What is the absolute value function  $|H_{\rm B}(f)|$, especially at frequencies  $f = f_0$  and  $f = 3 · f_0$?
Use this to interpret the result of the subtask  (3).

$|H_{\rm B}(f = f_0)| \ =\ $

$|H_{\rm B}(f = 3f_0)| \ =\ $


Solution

(1)  The output signal is the result of the convolution operation between  $x(t)$  and  $h_{\rm A}(t)$:

$$y_{\rm A}(t) = x (t) * h_{\rm A} (t) = \int_{ - \infty }^{ + \infty } {x ( \tau )} \cdot h_{\rm A} ( {t - \tau } ) \hspace{0.1cm}{\rm d}\tau.$$
  • Because of the rectangular function and the duration  $6T$  this can also be written as follows:
$$y_{\rm A}(t) = \frac{1}{6T}\cdot \int_{t-6T}^{t}x(\tau)\hspace{0.15cm} {\rm d}\tau.$$
  • It can be seen that this equation gives the same result  $y_{\rm A}(t) \rm \underline{\: = 1V}$  for all  $t$ .


(2)  The magnitude of the frequency response is  $|H_{\rm A}(f)| = |{\rm si}(\pi \cdot f \cdot 6T)|.$   This has zeros at an interval of  $1/(6T)$ .
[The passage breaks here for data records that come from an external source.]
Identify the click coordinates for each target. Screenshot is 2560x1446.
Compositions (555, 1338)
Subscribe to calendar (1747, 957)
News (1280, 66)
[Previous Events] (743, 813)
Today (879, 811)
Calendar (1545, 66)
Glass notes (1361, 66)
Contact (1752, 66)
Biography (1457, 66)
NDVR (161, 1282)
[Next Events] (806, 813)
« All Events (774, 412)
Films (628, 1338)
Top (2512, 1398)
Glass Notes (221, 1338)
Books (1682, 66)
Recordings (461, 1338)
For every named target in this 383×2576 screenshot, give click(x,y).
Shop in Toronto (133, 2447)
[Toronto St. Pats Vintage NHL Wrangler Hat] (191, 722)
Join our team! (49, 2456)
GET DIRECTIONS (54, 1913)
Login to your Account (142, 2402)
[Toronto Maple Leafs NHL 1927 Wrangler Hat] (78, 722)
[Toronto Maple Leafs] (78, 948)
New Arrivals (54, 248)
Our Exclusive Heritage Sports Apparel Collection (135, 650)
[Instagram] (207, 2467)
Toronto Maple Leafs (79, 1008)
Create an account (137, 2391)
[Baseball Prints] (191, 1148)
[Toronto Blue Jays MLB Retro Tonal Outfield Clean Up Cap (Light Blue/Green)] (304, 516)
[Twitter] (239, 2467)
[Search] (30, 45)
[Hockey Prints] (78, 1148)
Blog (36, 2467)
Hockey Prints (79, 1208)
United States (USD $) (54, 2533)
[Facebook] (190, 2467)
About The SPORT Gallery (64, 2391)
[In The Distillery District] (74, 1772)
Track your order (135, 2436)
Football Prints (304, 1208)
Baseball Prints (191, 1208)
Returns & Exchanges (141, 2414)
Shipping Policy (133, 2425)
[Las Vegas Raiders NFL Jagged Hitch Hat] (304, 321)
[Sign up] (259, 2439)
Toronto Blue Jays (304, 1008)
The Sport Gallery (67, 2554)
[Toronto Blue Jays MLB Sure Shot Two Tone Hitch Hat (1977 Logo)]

  • So, there are also zeros at  $f_0$,  $3f_0$,  $5f_0$  etc., respectively.
  • In particular,  $|H_{\rm A}(f = f_0)| \underline{\: = 0}$ holds, too.
  • From the spectrum  $X(f)$  only the direct component  $1 \hspace{0.05cm} \rm V$  remains unchanged.
  • In contrast to this, all other spectral lines in  $Y_{\rm A}(f)$  are no longer included.


rechts

(3)  Analogous to the subtask  (1)  for the output signal the following can be recorded:

$$y_{\rm B}(t) = \frac{1}{5T}\cdot \int_{t-5T}^{t}x(\tau)\hspace{0.15cm} {\rm d}\tau.$$
  • This results in a triangular shape fluctuating around the mean  $1 \ \rm V$    ⇒   see bottom graph.
  • Since two rectangles and three gaps each are covered by the integration interval, the following holds for  $t = 0,  t = 2T,$  etc.:
$$y_{\rm B}(t) = \frac{2\,{\rm V} \cdot 2T }{5T} \hspace{0.15cm}\underline{= 0.8\,{\rm V} =y_{\rm B}(t=0) }.$$
  • For  $t = T,\ 3T, \ 5T, $  etc., there are three rectangles and two gaps each to be considered: One obtains:
$$y_{\rm B}(t) \underline{\: = 1.2 \: {\rm V}=y_{\rm B}(t=T)}.$$


(4)  The magnitude function is generally or at frequencies  $f = f_0 = 1/(2T)$  and  $f = 3f_0$:

$$\begin{align*} |H_{\rm B}(f)| & = |{\rm si}(\pi \cdot f \cdot 5T)|, \\ |H_{\rm B}(f = f_0)| & = |{\rm si}(\pi \frac{5T}{2T})| = |{\rm si}(2.5\pi )| = \frac{1}{2.5 \pi} \hspace{0.15cm}\underline{= 0.127}, \\ |H_{\rm B}(f = 3f_0)| & = |{\rm si}(7.5\pi )| = \frac{1}{7.5 \pi} \hspace{0.15cm}\underline{=0.042}.\end{align*}$$

Interpretation:

  • The spectral components of the rectangular signal at  $f_0,  3f_0,$  etc., although now no longer suppressed, are increasingly attenuated as the frequency increases, in such a way that the rectangular curve is converted into a periodic triangular signal.   The direct component  $(1 \hspace{0.05cm} \rm V)$  remains unchanged here, too.
  • Thus, both filters provide the average value of the input signal.   For the signal  $x(t)$  at hand the filter  $\rm A$  is more suitable than the filter  $\rm B$ for the determination of the mean value, because for the former the length of the impulse response is a multiple of the period  $T_0 = 2T$ .
  • If this condition – as with the filter  $\rm B$ – is not fulfilled, an error signal (triangular in this example) is still superimposed on the mean value.